Daniel, por favor DI a Donna Mari que mi vida es en mucho como la vida de ella, di a ella que existe en mi en un lugar lejano a ella, un continente tal vez fisicamente ajeno a ella. El momento de la presentacion, la introduccion de MORO es para mi UNICO por ti, por como eres tu y porque Donna Mari estuvo alli presente. Dile que si hablara mis palabras cortarian, no habria capacidad en mi para pronunciarlas sin ser cortadas por la emocion.

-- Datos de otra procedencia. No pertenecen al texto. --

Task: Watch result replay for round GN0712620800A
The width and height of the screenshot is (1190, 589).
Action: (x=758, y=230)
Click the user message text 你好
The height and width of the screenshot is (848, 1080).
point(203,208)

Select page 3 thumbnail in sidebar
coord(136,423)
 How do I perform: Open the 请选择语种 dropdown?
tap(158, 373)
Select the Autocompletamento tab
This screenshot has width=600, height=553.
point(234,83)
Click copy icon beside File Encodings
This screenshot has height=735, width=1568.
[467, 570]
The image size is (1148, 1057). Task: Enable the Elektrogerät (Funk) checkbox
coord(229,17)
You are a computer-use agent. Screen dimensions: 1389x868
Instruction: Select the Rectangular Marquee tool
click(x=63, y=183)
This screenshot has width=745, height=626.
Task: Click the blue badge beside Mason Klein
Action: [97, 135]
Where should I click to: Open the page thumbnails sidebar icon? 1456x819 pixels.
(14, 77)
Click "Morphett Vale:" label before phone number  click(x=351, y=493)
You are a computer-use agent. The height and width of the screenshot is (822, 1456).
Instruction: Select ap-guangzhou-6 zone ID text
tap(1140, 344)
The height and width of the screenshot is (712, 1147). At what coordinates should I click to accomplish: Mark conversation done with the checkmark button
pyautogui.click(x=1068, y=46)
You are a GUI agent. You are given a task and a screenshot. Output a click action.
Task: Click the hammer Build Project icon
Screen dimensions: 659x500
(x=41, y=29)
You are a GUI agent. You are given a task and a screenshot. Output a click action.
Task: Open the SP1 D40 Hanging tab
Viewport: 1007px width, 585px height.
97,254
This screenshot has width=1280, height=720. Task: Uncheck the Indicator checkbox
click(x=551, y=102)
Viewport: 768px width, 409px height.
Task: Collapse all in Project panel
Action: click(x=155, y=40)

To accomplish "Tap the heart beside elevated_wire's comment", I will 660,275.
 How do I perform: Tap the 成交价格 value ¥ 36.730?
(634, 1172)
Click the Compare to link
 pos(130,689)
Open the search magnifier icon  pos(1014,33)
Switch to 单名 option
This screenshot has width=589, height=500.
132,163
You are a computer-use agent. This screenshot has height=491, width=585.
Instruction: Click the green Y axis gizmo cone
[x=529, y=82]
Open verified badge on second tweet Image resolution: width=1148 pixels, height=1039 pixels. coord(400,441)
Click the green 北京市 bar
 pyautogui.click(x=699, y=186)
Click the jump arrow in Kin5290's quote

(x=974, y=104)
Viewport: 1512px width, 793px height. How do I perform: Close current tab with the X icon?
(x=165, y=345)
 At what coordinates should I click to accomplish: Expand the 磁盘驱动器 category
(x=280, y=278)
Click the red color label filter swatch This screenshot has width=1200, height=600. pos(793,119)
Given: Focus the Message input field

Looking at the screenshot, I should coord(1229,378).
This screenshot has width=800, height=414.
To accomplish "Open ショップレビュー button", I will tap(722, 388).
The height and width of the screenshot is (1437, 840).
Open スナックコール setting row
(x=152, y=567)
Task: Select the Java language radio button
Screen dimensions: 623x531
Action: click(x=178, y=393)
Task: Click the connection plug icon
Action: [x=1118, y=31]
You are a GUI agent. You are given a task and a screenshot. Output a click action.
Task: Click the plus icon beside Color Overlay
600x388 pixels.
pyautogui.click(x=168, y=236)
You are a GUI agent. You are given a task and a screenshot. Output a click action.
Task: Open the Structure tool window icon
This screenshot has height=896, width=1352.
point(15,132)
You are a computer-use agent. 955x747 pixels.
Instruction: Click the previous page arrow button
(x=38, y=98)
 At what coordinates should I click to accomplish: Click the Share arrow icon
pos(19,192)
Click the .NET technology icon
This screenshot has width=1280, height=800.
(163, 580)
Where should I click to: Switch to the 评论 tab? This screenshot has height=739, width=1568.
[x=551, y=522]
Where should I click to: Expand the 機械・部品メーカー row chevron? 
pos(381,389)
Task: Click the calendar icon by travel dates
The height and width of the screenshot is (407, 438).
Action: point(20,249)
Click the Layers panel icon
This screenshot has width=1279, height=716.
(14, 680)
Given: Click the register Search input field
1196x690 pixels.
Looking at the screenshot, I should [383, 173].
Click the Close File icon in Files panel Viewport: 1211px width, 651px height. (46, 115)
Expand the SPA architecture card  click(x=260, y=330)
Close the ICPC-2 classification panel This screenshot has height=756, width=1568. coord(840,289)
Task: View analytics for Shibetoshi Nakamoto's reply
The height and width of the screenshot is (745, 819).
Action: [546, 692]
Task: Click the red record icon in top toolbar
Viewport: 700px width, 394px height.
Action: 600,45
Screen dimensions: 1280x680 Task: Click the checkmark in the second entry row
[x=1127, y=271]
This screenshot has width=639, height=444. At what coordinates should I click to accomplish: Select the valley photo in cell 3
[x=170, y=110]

Di a Donna Mari que para mi, sin saber mas, para mi SU VIDA no ha sido vivida en vano, no ha mal gastado su energia, su tiempo, su dedicacion.
TU eres su obra Maestra. Di a Donna Mari que Espanna en su riqueza y su esencia es calidad y fineza porque ella hace la Espanna que he conocido en mis visitas por toda la peninsula. Di a Donna Mari que conoci 2 "jovencitas", una en un museo en Madrid y otra en el teatro de La Zarzuela y di a ella que con ella recorde a estas mujeres jovenes, vi su contenido cultural y su sapiencia del arte.
Pienso que Donna Mari, y me gusta mucho como la llamas con el Donna. Dile que hay personas en este lado del Atlantico que sin dudar te dariamos un
100, un A+, o un aprobado con exito. No sobresaliente. Hizo en ti excelencia porque tu asi como naciste, aprendiste a seleccionar fineza y conocimiento y el conocimiento es poder. Donna Mari se multiplicara en maneras misteriosas y bellas en tu hogar. Y por favor enviame o dime quien es Donna Mari en la foto.
En tu edad Daniel, AUN no tienes idea de tu potencial. Pero yo SI.
Con la misma excitación con que suelo abordar un nuevo libro, cogí a Moro entre mis manos, acaricié su cubierta y husmeé en sus solapas… y sin más dilación me introduje en él.
Con palabras punzantes y secas dejas abierto en canal un mundo descarnado y cotidiano al que no pude dejar de mirar. Hubo momentos en los que mis tripas se revolvieron y la náusea atenazó mi garganta, otros en los que la emoción afloró humedeciendo mis ojos. Vibré con Hassam y sentí el desgarro de sus inquietantes y dolorosas vicisitudes.
A través de sus 285 páginas mi espíritu se colmó de tu grandeza, maestría y humanidad.